Analysons l’œuvre Jaune-Rouge-Bleu, réalisée en 1925, à une période d’intense production pour Kandinsky. Il est alors enseignant au Bauhaus de Weimar, une école d’art et d’architecture. Les éléments géométriques revêtent dans sa peinture une importance grandissante. Jaune-Rouge-Bleu apparaît comme une toile significative, qui applique précisément les théories de l’artiste sur la disposition relative des formes, des lignes et des couleurs.
Au sein de l’espace pictural, flotte une myriade d’éléments : Kandinsky joue à la fois sur les dégradés, l’opposition des complémentaires, les divergences formelles, les superpositions et la transparence. La couleur éclate, la lumière se répand. La composition a l’air complexe, tant elle fourmille de détails et de nuances. En réalité, elle est parfaitement réfléchie et repose sur l’articulation des trois couleurs primaires, qui définit un contraste fondamental entre la partie gauche et la partie droite de l’œuvre.

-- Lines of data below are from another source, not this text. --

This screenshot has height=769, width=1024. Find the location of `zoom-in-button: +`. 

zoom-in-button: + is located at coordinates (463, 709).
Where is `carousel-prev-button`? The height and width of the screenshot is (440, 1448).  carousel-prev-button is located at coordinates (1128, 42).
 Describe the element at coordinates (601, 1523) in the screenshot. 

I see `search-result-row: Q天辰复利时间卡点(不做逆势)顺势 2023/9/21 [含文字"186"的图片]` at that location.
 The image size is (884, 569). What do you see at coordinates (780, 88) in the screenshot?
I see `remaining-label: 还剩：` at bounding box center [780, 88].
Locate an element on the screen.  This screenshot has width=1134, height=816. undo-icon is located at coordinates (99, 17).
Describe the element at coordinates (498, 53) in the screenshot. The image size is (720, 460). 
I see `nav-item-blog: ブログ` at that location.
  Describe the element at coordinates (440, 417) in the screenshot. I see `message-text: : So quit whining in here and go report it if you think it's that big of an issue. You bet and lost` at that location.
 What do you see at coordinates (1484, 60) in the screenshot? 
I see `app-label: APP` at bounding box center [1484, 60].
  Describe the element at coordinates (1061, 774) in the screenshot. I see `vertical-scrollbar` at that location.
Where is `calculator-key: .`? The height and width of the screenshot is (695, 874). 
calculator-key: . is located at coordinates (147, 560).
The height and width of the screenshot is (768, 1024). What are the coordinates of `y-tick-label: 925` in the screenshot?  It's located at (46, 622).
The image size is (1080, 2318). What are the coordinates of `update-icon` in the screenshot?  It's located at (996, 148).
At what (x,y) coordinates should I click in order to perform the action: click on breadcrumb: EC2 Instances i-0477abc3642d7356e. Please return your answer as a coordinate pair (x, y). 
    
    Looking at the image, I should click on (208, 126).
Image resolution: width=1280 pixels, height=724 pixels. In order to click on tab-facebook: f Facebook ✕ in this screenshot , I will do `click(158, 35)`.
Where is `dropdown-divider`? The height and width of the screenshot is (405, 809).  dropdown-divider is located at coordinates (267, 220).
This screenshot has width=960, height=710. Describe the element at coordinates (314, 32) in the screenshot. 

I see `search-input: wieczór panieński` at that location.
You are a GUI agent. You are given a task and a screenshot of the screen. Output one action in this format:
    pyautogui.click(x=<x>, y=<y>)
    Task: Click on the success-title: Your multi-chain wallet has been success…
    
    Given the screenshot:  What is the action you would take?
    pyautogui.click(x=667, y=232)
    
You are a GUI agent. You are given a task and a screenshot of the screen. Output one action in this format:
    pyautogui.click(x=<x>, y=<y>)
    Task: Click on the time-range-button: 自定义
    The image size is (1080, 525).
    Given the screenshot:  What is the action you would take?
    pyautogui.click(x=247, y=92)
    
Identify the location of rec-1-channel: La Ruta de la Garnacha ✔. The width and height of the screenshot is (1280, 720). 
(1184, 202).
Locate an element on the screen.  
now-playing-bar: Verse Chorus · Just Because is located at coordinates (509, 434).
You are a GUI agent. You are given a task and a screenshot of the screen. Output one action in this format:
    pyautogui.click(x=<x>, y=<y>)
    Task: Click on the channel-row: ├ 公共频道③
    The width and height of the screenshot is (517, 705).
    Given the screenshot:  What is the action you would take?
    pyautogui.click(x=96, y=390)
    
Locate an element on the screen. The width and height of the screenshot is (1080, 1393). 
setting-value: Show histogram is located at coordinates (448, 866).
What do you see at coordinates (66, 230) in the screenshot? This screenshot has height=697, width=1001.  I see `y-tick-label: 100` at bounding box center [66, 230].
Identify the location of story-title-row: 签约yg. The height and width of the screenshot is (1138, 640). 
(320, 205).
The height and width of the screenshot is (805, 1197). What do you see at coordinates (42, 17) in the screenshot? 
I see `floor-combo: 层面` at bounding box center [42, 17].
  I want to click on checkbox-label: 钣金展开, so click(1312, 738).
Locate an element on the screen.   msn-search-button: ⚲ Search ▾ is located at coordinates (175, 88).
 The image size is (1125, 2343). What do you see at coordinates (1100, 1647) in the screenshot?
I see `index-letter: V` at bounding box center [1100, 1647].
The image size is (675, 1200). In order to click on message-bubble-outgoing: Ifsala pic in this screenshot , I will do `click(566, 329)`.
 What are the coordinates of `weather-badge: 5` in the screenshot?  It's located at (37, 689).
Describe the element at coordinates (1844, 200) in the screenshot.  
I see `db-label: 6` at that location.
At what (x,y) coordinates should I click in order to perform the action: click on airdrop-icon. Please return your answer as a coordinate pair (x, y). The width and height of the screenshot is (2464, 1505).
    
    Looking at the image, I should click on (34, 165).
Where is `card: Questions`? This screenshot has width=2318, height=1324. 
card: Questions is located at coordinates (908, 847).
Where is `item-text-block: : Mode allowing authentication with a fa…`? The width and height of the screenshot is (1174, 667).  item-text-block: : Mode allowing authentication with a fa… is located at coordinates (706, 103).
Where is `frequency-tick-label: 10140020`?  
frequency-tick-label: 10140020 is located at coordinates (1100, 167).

À gauche, le jaune chaud, léger et lumineux, affronte le bleu sombre, froid et dramatique de la moitié droite. Ces teintes s’accompagnent de lignes et de formes qui ne sont pas choisies au hasard : au jaune aigu et agressif, Kandinsky attribue des lignes précises et fines, géométriques et anguleuses ; au bleu mystique et plus en retrait, il associe des formes libres et arrondies, ainsi qu’une épaisse ligne serpentine.
Derrière les transparences d’éléments biomorphiques et de damiers colorés, une croix rouge assure la transition entre les deux polarités du jaune et du bleu, certes opposées, mais aussi complémentaires.
On peut lire dans cette œuvre majeure la rencontre du soleil avec la lune, ou encore une allégorie des sens, avec l’œil jaune projetant son regard vers la gauche, et l’oreille bleue absorbant le rayonnement des sons.
Mais le mieux est encore d’oublier toute référence au réel pour se laisser transporter par l’émotion. L’abstraction initiée par Kandinsky a libéré le regard et ouvert la voie à une peinture sensible, affranchie du sujet. Par leur élan cosmique et hautement spirituel, les toiles du maître ont fortement inspiré l’Abstraction Lyrique dans les années 1950… et leur poésie intemporelle continue à nous éblouir.